__Directions__
If a line in the records below contains the word "Image", copy it out.

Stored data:
● ● ● ● ●
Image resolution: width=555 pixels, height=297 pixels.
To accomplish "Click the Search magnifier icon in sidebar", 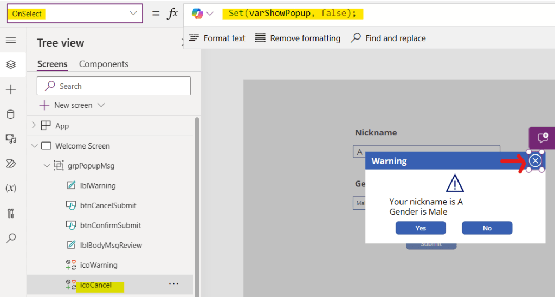I will (11, 238).
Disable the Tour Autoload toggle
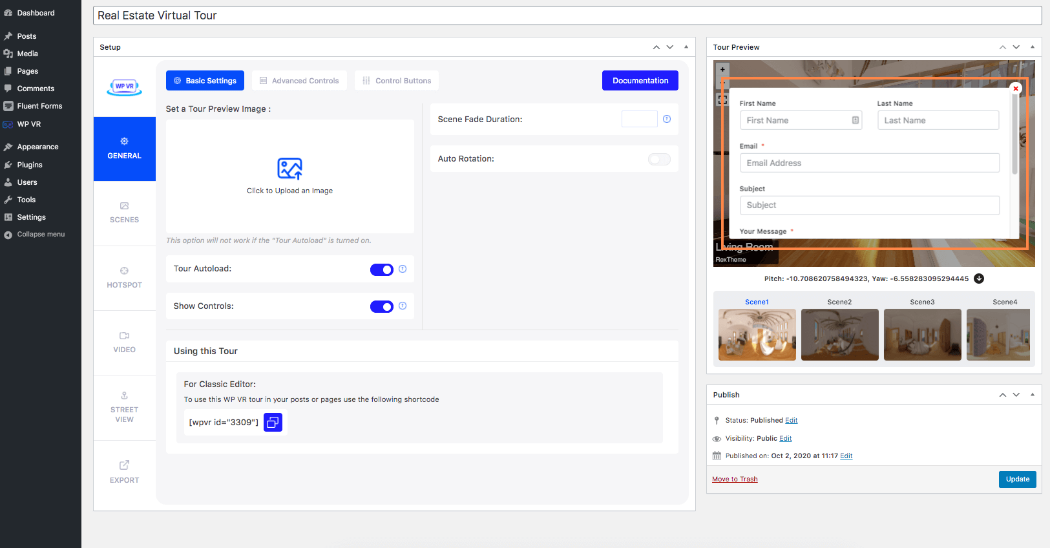 pyautogui.click(x=381, y=269)
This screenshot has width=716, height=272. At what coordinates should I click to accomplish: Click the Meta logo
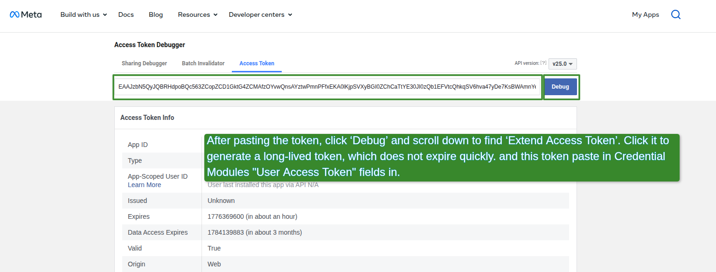coord(26,14)
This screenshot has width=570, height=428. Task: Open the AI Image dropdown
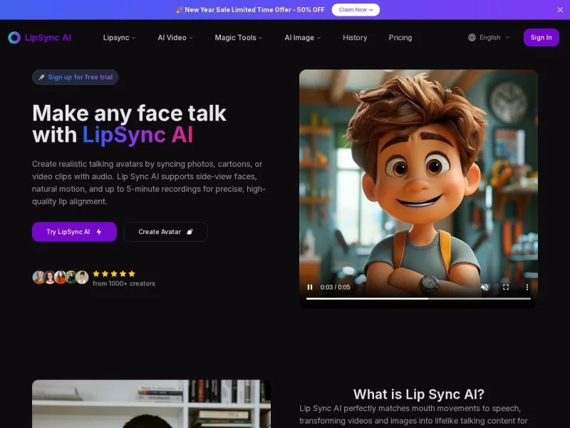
● ● ● ● ●
__Task response__
Image resolution: width=555 pixels, height=297 pixels.
This screenshot has width=570, height=428. Task: Open the AI Image dropdown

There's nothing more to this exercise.